Having "D" mean "number of developers" is a problem. We know (or believe) that adding more developers does not reduce the number of bugs. But there must be some constraint to this rule: a codebase of a million lines and one developer is going to have more bugs than the same codebase with two developers. Surely that is true.

Yet a codebase with a million lines of code and a million developers is also going to have more bugs than the same codebase with two developers, no? But why would this be? If each developer only maintained a single line of code why wouldn't there be less bugs? Perhaps because their one line of code would be completely meaningless without knowledge of the other X lines of code, meaning they would need to communicate with a X number of other developers in order to understand their one little line.

Let's redefine "D" to mean something else apart from "number of developers". It would be a function that has the number of developers as input, but it would become some form of productivity factor. Let's imagine "D" follows a pattern:

  ^
  |  *
  | * **
1 |*    ***
  |        ****
  |            *****
  |                 *********
  |                          *************...
0 +-------------------------------------------->
   1
                nr. developers

Meaning: At 0 developers the "D" factor is 0. This would make "B = L / 0" throw a divide by zero, because well, I guess the nr. of bugs would be infinite (or zero, or NaN, or whatever divide by zero means philosophically). At 1 developers we would have "B = L / 1" which means the number of bugs would increase lineraly with the increase of code complexity (debatable I guess).

As you increase the number of developers you see an increase in "D", up to a tipping point. After that you see a decrease on "D". At some point the "D" factor drops below 1, for example: "B = L / 0.8", meaning the "D" factor starts to become a positive multiplier and increases bug count.

Does "D" ever reach zero?

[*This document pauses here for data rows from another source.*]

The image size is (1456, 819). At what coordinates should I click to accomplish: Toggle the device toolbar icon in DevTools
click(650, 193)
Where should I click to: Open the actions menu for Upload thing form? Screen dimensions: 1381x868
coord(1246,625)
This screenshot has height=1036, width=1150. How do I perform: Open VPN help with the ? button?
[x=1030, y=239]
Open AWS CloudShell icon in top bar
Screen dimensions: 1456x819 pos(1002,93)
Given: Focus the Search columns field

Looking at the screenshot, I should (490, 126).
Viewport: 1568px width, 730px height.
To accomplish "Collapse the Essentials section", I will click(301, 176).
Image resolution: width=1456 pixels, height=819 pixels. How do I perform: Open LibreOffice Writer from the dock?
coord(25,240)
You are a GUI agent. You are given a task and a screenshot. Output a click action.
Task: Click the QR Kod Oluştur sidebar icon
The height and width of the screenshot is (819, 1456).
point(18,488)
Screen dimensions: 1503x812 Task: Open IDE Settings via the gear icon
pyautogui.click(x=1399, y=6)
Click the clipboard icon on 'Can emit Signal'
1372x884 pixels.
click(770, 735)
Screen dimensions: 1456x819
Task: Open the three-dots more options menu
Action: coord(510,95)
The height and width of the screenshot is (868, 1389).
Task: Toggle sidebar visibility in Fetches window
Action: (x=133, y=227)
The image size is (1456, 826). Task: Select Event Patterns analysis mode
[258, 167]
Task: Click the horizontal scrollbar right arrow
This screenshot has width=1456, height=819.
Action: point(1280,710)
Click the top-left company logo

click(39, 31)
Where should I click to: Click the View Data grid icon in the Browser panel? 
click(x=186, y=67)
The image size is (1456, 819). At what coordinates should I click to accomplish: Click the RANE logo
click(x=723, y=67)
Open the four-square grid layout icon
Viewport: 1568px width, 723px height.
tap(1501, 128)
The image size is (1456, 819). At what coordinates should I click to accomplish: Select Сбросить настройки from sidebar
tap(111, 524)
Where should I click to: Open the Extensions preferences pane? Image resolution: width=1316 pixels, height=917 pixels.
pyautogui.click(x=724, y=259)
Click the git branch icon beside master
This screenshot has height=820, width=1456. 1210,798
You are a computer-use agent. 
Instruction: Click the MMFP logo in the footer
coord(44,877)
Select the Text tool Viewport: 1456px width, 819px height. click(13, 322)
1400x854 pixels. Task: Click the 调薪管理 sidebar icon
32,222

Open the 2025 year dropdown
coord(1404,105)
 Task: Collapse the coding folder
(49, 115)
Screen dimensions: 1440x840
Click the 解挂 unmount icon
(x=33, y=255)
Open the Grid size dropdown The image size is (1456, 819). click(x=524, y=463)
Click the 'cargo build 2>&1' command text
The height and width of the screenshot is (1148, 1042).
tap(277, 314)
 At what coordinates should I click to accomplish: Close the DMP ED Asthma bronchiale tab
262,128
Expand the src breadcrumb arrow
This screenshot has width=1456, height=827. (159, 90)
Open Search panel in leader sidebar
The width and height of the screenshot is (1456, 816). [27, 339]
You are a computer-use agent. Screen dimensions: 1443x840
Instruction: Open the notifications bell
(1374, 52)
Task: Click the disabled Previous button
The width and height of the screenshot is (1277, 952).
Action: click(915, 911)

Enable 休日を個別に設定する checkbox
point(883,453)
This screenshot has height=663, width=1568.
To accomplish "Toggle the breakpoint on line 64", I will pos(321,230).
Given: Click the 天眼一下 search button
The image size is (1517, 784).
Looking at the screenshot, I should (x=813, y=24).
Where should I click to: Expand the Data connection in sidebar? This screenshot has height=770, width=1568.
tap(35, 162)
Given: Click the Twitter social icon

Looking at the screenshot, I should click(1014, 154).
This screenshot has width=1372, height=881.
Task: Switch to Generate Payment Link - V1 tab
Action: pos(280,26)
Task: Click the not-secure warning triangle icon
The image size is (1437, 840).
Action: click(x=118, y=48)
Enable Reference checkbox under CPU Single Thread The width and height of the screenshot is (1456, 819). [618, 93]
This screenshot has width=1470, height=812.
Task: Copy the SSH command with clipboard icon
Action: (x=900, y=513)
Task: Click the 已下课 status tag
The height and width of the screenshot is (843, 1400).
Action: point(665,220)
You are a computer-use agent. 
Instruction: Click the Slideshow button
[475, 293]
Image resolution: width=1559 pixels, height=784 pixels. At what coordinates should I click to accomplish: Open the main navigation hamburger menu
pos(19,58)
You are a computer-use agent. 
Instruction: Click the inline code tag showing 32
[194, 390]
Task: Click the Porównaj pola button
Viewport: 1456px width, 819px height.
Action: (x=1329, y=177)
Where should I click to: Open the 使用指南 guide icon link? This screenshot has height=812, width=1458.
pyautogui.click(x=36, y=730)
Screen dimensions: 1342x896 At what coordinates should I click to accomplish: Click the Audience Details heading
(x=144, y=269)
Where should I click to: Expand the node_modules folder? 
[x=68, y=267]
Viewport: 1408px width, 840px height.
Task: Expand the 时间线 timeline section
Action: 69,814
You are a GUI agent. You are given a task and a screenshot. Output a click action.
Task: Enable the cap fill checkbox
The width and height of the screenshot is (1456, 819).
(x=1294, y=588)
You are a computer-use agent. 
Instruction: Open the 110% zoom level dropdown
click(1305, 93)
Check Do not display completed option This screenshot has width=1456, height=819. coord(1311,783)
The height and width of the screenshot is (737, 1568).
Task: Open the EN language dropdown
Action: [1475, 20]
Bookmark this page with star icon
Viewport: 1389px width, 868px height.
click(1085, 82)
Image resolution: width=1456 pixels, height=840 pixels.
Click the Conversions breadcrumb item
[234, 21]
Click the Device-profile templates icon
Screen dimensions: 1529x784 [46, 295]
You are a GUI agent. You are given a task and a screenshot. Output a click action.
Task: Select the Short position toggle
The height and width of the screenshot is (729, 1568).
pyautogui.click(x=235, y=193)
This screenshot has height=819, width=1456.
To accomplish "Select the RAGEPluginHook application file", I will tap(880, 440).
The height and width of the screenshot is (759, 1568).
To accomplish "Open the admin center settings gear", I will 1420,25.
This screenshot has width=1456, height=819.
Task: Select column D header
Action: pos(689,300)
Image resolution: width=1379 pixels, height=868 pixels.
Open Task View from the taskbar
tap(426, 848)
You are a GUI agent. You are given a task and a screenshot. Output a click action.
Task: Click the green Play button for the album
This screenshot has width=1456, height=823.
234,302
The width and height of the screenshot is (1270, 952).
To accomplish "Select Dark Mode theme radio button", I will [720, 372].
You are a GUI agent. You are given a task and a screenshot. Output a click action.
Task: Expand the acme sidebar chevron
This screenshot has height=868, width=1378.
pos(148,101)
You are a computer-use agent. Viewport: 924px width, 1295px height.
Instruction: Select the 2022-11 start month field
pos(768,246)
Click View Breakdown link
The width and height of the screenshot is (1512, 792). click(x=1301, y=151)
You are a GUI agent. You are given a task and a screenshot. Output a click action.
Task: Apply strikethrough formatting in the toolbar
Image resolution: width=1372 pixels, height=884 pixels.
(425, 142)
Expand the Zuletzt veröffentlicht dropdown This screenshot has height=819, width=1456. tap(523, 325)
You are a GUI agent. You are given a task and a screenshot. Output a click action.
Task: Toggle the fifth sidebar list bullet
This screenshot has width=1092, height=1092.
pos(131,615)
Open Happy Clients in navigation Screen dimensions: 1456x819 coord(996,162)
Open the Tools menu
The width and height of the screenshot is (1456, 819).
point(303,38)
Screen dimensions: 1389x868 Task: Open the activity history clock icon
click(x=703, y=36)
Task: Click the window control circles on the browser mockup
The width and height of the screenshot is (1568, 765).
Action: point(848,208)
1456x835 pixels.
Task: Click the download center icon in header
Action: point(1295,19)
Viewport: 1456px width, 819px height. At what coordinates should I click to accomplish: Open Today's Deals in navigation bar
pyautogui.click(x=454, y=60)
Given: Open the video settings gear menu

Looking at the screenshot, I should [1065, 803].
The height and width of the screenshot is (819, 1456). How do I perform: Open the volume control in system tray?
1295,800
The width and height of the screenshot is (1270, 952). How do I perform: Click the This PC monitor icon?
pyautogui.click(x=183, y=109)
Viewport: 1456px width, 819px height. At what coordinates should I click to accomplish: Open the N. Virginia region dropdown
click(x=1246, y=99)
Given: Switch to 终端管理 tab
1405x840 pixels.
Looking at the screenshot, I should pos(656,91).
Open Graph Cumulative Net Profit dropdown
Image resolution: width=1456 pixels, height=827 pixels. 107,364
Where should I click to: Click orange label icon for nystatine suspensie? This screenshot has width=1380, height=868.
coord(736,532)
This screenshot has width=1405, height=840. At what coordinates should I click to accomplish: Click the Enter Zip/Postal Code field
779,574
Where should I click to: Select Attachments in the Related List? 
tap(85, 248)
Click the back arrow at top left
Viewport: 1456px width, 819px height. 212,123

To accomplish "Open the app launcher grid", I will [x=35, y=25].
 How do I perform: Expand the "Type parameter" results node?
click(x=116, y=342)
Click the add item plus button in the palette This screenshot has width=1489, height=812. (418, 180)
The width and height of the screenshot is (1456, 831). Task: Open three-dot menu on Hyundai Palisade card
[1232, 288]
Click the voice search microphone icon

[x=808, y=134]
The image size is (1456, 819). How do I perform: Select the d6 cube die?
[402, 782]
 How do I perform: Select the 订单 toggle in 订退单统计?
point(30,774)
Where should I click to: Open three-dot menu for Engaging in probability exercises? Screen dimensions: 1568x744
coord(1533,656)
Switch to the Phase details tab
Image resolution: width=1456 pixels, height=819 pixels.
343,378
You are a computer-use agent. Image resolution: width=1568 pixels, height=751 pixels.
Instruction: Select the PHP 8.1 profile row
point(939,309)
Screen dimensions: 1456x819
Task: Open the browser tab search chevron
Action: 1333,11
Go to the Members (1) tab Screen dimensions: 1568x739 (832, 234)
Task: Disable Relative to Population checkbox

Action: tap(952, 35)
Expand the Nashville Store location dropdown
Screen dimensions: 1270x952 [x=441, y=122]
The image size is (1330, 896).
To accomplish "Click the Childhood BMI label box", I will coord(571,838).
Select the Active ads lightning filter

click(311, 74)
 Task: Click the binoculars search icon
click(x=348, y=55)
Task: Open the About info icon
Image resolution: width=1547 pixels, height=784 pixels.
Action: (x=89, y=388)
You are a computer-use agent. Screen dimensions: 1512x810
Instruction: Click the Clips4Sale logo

I don't know. Let's just say that it approaches zero as a limit. If we have a million developers the D factor will be effectively zero. The statement is the same as: "when you have a million developers coordinating on a project, the chance of anything happening is effectively zero".

Premature conclusion

Basically, you identify a value of "D" for your environment that makes sense. Maybe that's 2, maybe that's 10. Whatever it is you are aiming for that peak in productivity. After you have "D" you then you can reduce "L" to get to your acceptable level of "B".

Not at all the end

If that were all true then "Information Technology" as we know it, as a whole, simply wouldn't exist. Every company or Open Source project writing code would only have "D" number of participants, and these companies or projects would never interact with each other.

The "shape" of the "D" function can be altered. What the "D" function represents is actually a really complex thing that includes a ton of factors. It's probable even that "B" and "L" influence "D" - your developer productivity is influenced by the number of bugs and the code complexity.

Let's take an example of the truth table for a "full-adder" binary circuit. We will ignore the carry-out flag and just look at the logic for generating the bit sum in the output:

A   B   C     F
---------------
0   0   0     0
0   0   1     1
0   1   0     1
0   1   1     0
1   0   0     1
1   0   1     0
1   1   0     0
1   1   1     1

Here, "A" is one input bit, "B" is the second input bit and "C" is the input carry. The "F" represents our output. We know that this truth table can be implemented using two XOR gates:

F = XOR(C, XOR(A, B))

However "XOR" itself is an abstract concept. If we write this bit-sum in "Canonical Sum of Product" notation without XOR we get:

F = (A'B'C) + (A'BC') + (AB'C') + (ABC)

So we could write a javascript function for this adder that looks like this:

function bitsum(a, b, c) {
    return (!a && !b && c) || (!a && b && !c) || (a && !b && !c) || (a && b && c);
}

But we know that an XOR looks like this:

XOR = (AB') + (A'B)

So we could write this:

function xor(a, b) {
    return (a && !b) || (!a && b);
}

function bitsum(a, b, c) {
    return xor(c, xor(a, b));
}

Clearly the second option allows us to have more developers on our project. We define an abstraction called "xor" and we use that abstraction to make our "bisum" function comprehendable.